> [What to work on]:
1: In the interview excerpt, which two writers are named as having once been considered science fiction writers?
2: Reproduce everything in the interview excerpt from "That said, writing" down to "the Soderbergh film?".

> [Extract provided]:
━━━━
FM: The average fiction reader associates the word “Horror” with cinematic blood and gore, and will, for that reason, avoid fiction bearing that label. The result is a fringe genre populated with black spines, drippy red letters, and skulls — books that many readers wouldn’t dream of touching, no matter the quality of the stories within. Is it time for writers of the genre to drop the label in favor of, say, Dark Fantasy? Supernatural Thriller?

JH: I think the best thing a writer can do is not worry about it — keep your head down and write the best stories you can and hope it all sorts out in the wash. If you write well enough, eventually the labels slide right off. So for example, you get guys like Vonnegut or Lethem, who were considered science fiction writers, until they put together a body of work too challenging and too broad to contain it in the small box of genre. Elmore Leonard and Graham Greene did the same thing — at a certain point it became too limiting to call them crime writers and be done with them.

That said, writing horror is kind of like being in a metal band or starring in a porno. Once you’re known for horror or metal or porn, it’s the first thing people think of when they consider your work, no matter what else is on your resume. When people look at Sasha Grey, they do not first think, wow, she gave a nuanced performance in that Soderbergh film. Instead they think, hey, isn’t that the porn star who was in the Soderbergh film?
━━━━
> [Stored records]:
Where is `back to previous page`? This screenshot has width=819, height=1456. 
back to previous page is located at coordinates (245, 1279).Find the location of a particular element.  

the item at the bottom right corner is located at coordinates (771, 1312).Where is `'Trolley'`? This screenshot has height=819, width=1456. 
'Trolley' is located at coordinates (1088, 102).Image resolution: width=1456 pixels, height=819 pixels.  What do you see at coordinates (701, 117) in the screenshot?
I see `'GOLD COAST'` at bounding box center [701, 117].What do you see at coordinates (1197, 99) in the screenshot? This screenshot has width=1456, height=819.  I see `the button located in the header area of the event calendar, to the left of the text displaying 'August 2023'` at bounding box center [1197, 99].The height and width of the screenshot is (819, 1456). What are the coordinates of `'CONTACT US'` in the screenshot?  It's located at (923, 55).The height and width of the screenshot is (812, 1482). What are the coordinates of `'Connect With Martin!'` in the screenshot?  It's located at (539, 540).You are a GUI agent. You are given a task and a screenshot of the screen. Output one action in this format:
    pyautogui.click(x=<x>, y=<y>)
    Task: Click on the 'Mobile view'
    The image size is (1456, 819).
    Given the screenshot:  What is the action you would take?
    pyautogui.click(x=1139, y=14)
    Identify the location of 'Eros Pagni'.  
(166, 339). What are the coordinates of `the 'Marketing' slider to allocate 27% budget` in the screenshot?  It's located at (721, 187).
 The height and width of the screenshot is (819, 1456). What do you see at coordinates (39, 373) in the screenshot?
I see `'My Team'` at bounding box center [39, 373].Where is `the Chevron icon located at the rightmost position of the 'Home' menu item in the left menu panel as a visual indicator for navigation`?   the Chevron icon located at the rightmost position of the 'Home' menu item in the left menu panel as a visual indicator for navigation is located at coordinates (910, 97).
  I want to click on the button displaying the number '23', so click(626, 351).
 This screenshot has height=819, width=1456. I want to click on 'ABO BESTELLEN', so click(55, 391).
━━━━
> [In response]:
1: Vonnegut and Lethem.

2:
That said, writing horror is kind of like being in a metal band or starring in a porno. Once you’re known for horror or metal or porn, it’s the first thing people think of when they consider your work, no matter what else is on your resume. When people look at Sasha Grey, they do not first think, wow, she gave a nuanced performance in that Soderbergh film. Instead they think, hey, isn’t that the porn star who was in the Soderbergh film?